From Experimental Agents to a Centralized AI Command Center
Enterprises are rapidly moving from single chat assistants to fleets of autonomous agents embedded in finance, supply chain and manufacturing systems. That shift is creating a new governance problem: AI assets are multiplying across business units and vendors with little visibility or control. At the Sapphire conference, SAP responded with the SAP AI Agent Hub, positioned as a vendor-agnostic command center for AI agent governance. Initially tied to SAP LeanIX, the hub is now being opened up through Joule Studio so more customers can consolidate oversight of every AI agent, large language model (LLM) and Model Context Protocol (MCP) server they run. The goal is not just better inventory, but a foundation for enterprise LLM management that aligns AI behavior with existing process, identity and compliance controls, before agents touch systems of record or operate autonomously at scale.

Taming Vendor Agent Sprawl with a Unified Registry
Most large organizations are on track to run hundreds of agents from multiple vendors: productivity copilots, CRM agents, AI-native tools and custom-built workflows. Today, those agents typically live in siloed systems with no central inventory or audit trail for IT and security teams. SAP’s AI Agent Hub targets this vendor agent sprawl by offering a single system of record that automatically discovers agents, LLMs and MCP servers across the enterprise, regardless of where or how they were built. The hub’s AI registry, now generally available, is the cornerstone of this AI agent management platform. It collects authoritative metadata on each asset and then layers on governance capabilities: workflow evaluation, risk ratings and compliance mappings ensure agents cannot be promoted to production without a verified governance record. In effect, the registry turns a chaotic agent landscape into a manageable portfolio with traceable ownership and lifecycle state.
Identity, Observability and Process-Aware ‘Agent Mining’
Beyond inventory, SAP is building a control fabric around agents. Planned capabilities include identity and access control via SAP Cloud Identity Services, giving each agent a unique identity by default. That enables fine-grained authorization, data access policies and auditable interactions between agents and core business systems. AI observability, also targeted for release later, will add session-level telemetry on tool calls, health and root-cause analysis—similar to what specialized observability vendors provide today. This lets teams understand who is interacting with which agents, whether tools are used efficiently and when human-in-the-loop steps are still required. SAP Signavio extends the concept further with “agent mining,” applying process mining techniques to compare designed execution pathways against how non-deterministic agents actually behave. That process-aware view allows enterprises to detect drift, inefficiencies and compliance risks in live agent workflows, closing the loop from design to runtime behavior.
NVIDIA Collaboration: Secure Runtime for Production-Grade Agents
The AI Agent Hub sits within SAP’s broader Business AI Platform, which now embeds NVIDIA OpenShell as the runtime security layer for all SAP AI agents, including custom Joule Studio agents.

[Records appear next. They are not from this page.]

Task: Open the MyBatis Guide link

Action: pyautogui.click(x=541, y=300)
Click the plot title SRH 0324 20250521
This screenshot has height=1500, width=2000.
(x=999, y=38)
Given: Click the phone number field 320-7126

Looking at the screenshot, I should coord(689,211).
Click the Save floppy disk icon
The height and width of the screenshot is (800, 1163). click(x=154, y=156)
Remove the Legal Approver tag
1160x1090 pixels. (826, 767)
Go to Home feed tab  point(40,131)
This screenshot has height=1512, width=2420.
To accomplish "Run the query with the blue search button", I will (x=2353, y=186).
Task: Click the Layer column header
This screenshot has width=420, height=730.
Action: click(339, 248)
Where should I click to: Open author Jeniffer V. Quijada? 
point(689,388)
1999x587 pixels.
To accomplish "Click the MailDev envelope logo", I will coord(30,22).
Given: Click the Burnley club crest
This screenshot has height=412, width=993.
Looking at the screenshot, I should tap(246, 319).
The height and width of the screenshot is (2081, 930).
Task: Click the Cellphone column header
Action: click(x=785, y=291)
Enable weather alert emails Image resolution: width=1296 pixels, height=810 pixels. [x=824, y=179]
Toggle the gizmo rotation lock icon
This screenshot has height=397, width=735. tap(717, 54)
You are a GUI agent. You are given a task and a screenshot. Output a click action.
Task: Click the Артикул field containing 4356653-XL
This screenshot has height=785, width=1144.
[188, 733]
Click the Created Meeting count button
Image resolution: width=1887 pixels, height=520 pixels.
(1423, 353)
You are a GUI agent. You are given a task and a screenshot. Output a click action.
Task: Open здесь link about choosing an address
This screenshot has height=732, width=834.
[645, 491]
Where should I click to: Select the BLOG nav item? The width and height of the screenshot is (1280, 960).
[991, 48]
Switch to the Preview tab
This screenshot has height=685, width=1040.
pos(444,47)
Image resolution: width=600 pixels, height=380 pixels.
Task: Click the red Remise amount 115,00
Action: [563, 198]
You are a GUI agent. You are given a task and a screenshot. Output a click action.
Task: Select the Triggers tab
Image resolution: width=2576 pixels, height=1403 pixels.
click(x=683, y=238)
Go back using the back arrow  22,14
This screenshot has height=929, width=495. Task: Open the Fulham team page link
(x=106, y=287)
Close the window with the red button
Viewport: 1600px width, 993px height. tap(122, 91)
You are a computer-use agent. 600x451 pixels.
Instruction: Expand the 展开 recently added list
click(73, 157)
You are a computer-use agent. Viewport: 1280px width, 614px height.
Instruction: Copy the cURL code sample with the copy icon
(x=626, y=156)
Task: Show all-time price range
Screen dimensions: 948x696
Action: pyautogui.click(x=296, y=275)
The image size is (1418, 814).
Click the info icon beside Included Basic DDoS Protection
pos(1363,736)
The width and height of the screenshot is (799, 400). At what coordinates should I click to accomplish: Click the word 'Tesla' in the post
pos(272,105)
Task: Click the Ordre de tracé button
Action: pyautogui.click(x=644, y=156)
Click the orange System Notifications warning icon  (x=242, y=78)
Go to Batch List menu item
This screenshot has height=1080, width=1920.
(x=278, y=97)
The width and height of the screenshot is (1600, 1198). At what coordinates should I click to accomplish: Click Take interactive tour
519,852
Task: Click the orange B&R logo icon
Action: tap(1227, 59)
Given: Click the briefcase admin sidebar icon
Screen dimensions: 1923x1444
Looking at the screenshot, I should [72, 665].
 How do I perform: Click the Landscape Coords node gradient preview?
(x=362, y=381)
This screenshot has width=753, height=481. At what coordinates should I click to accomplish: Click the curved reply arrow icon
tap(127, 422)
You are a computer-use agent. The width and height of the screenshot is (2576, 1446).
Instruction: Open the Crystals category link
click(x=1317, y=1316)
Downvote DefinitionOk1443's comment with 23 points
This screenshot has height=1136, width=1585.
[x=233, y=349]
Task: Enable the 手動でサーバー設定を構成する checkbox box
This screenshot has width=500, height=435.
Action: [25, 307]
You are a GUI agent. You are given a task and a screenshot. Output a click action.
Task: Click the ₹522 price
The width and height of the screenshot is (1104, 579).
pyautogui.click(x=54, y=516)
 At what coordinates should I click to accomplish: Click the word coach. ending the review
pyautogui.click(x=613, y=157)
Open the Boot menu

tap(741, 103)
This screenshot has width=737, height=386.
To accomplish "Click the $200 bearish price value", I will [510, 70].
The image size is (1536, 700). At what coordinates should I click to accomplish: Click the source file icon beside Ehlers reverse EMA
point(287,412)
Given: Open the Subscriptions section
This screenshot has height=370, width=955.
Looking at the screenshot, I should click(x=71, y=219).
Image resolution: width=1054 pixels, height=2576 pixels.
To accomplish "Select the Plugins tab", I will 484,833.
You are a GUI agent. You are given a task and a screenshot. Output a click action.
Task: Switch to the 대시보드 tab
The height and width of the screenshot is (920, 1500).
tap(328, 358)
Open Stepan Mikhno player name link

OpenShell provides isolated execution environments, policy enforcement at filesystem and network layers, and infrastructure-level containment to limit damage when agent logic fails. This hardens the runtime so enterprises can ask, at a technical level, whether a particular agent action can safely execute. On top of that, Joule Studio’s control layer focuses on whether the action should happen at all, based on business policies, roles and processes. By co-developing OpenShell, SAP and NVIDIA are aligning runtime hardening, policy modeling, identity integration and auditing to the needs of enterprise LLM management. Together with the AI Agent Hub, this stack aims to make autonomous agents trustworthy enough for production-scale business operations without locking customers into a single AI vendor.
Why SAP’s Installed Base Gives It an AI Governance Edge
SAP’s strategic advantage in AI agent governance is its existing footprint across enterprise architecture, processes and identities. LeanIX already maps IT landscapes, Signavio documents actual business workflows, Cloud Identity Services manage users and roles, and SuccessFactors maintains organizational structures. The AI Agent Hub can tap into this context to ground AI agent governance in how the business really runs, rather than treating agents as isolated technical components. As organizations adopt agents from Microsoft, Salesforce, OpenAI, Anthropic and open frameworks, SAP is positioning the hub as the neutral fabric that inventories, secures and monitors them all. By remaining vendor-agnostic at the agent, LLM and MCP levels while tightening integration with its own platforms, SAP aims to solve vendor agent sprawl without enforcing a monolithic stack. For CIOs and CISOs, that combination of broad coverage and strong guardrails could be the difference between AI-driven efficiency and unmanageable AI risk.